--- EXTRACTED RECORDS ---

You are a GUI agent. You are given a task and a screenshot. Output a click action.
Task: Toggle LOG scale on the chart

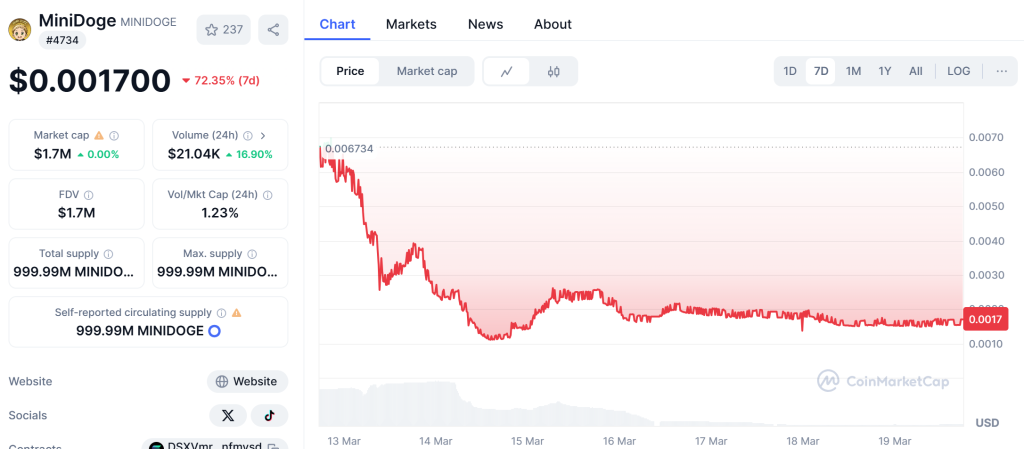click(x=958, y=71)
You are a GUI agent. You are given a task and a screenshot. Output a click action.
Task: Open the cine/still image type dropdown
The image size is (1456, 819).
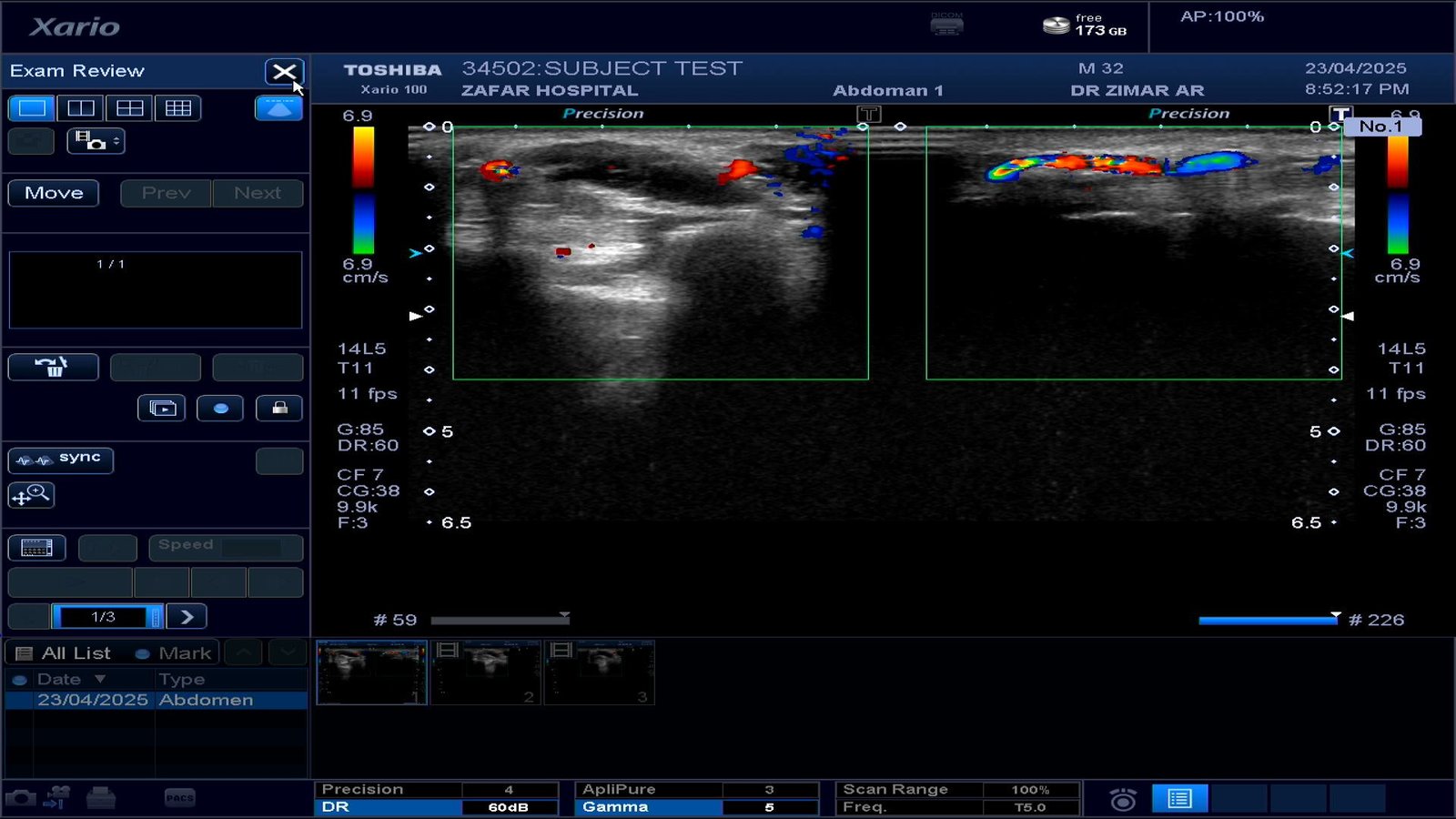(x=96, y=141)
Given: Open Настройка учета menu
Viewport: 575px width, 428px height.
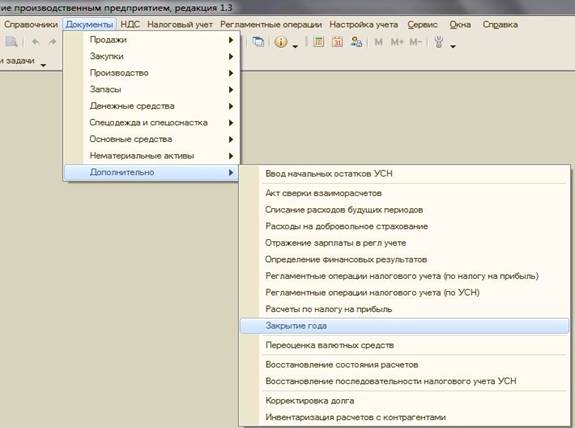Looking at the screenshot, I should (363, 25).
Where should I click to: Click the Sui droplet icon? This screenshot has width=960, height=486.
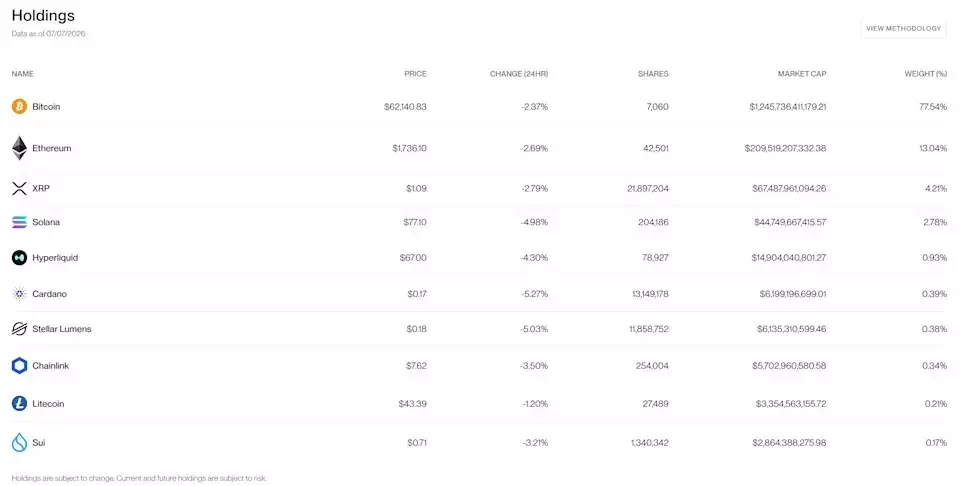point(20,442)
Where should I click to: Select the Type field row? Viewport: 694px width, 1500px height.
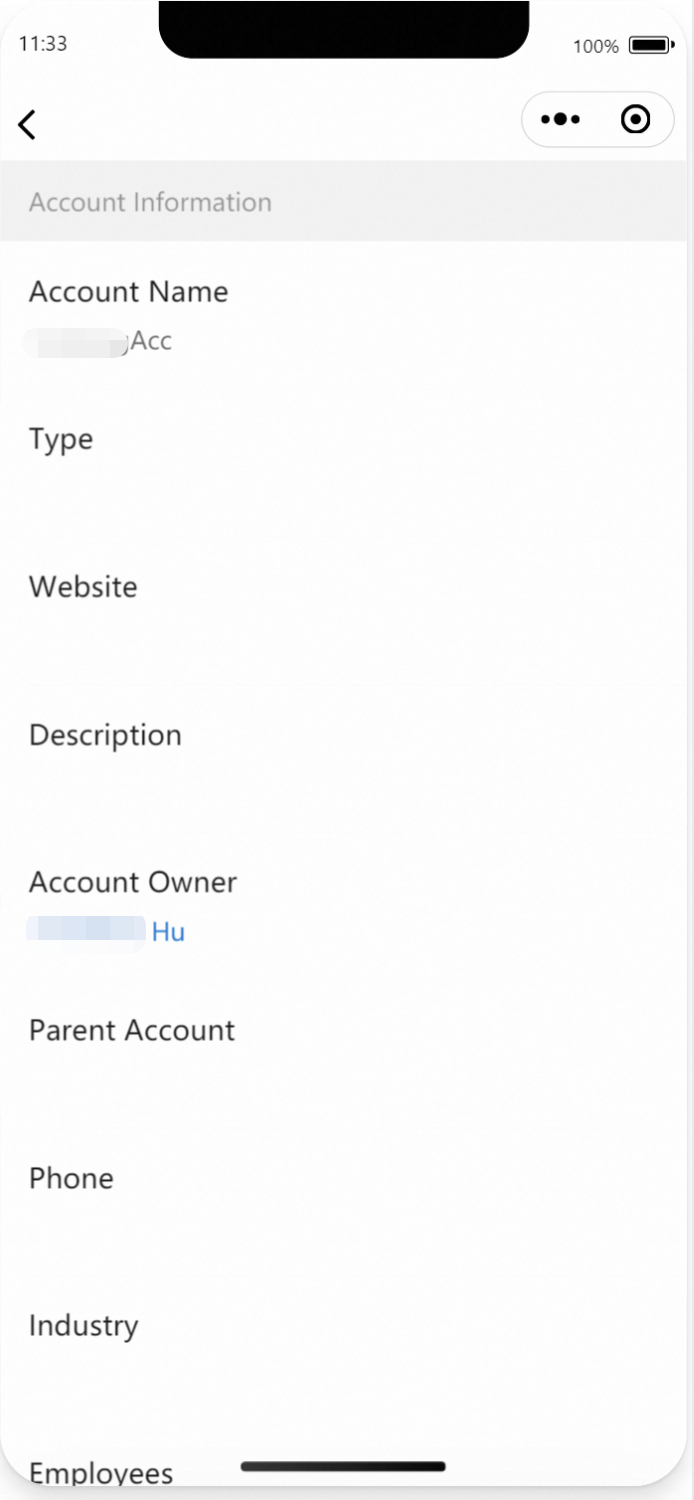tap(347, 462)
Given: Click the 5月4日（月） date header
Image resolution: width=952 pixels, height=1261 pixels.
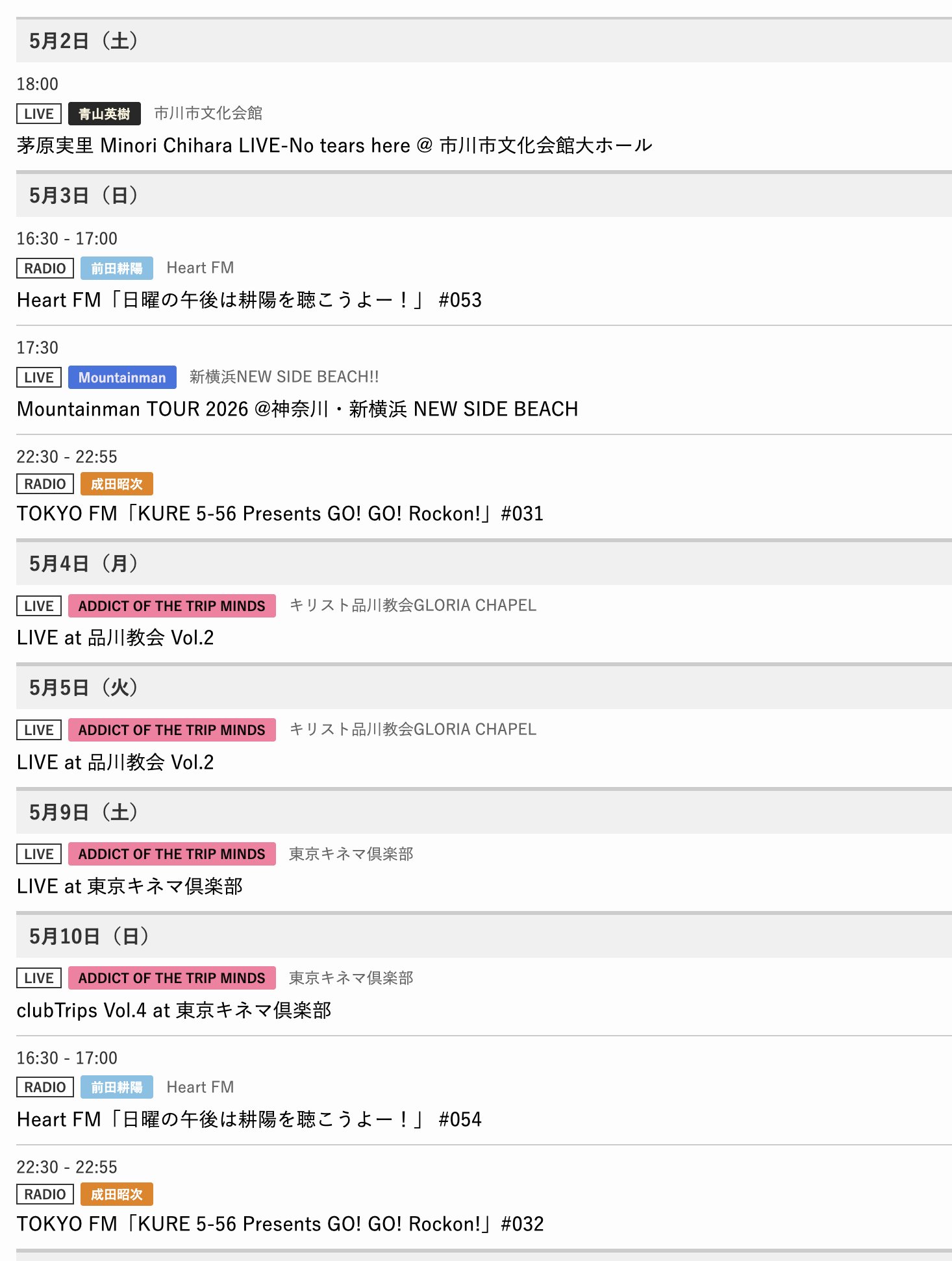Looking at the screenshot, I should (83, 564).
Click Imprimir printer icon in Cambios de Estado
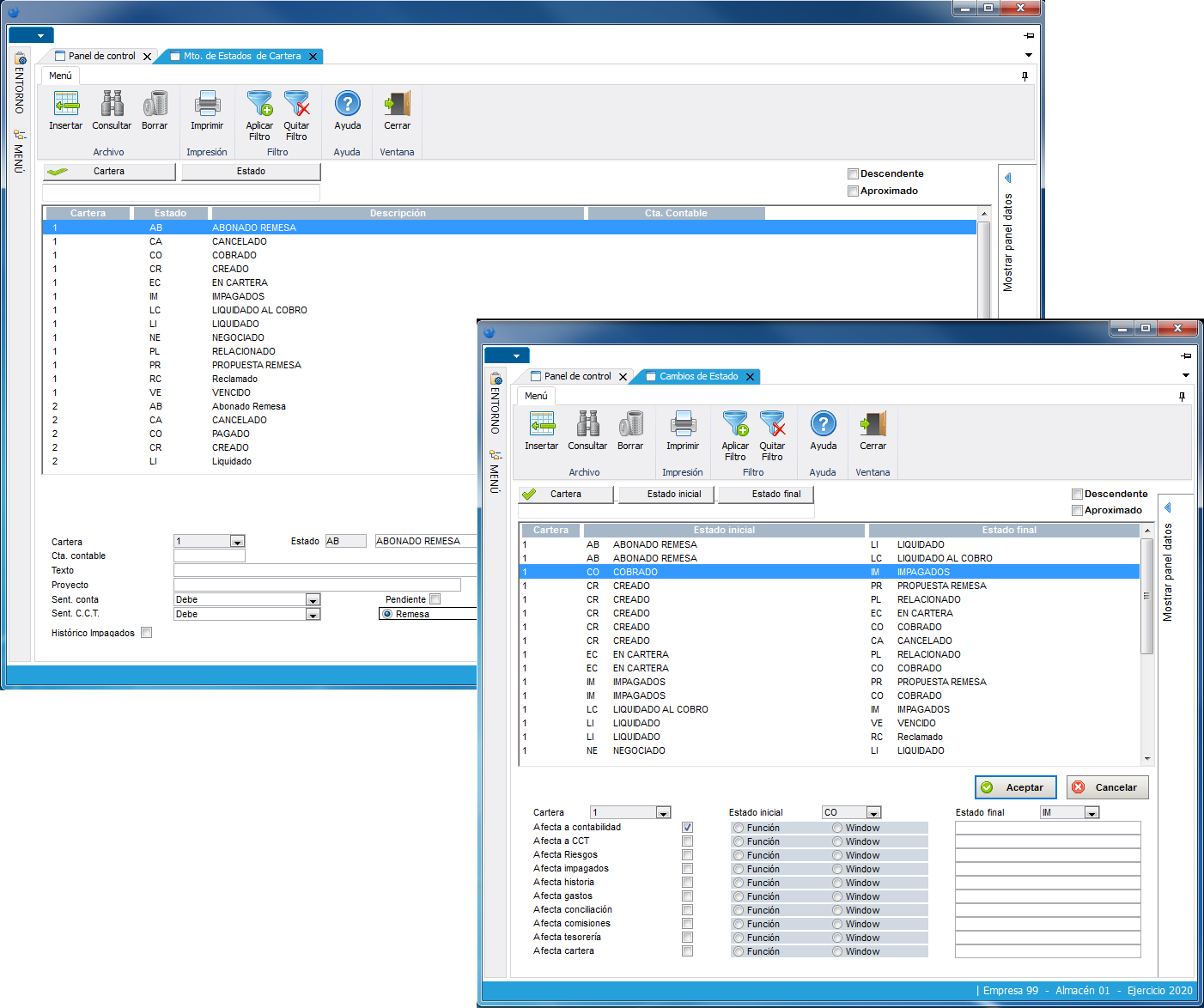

---

[TASK DETAILS]:
Make an exact copy of the records from their first line through the line containing "Given: Open Настройка учета menu", both ends included, with the pictures omitted.

[TASK RESPONSE]:
You are a GUI agent. You are given a task and a screenshot. Output a click action.
Task: Toggle LOG scale on the chart

click(x=958, y=71)
You are a GUI agent. You are given a task and a screenshot. Output a click action.
Task: Open the cine/still image type dropdown
The image size is (1456, 819).
(x=96, y=141)
Given: Open Настройка учета menu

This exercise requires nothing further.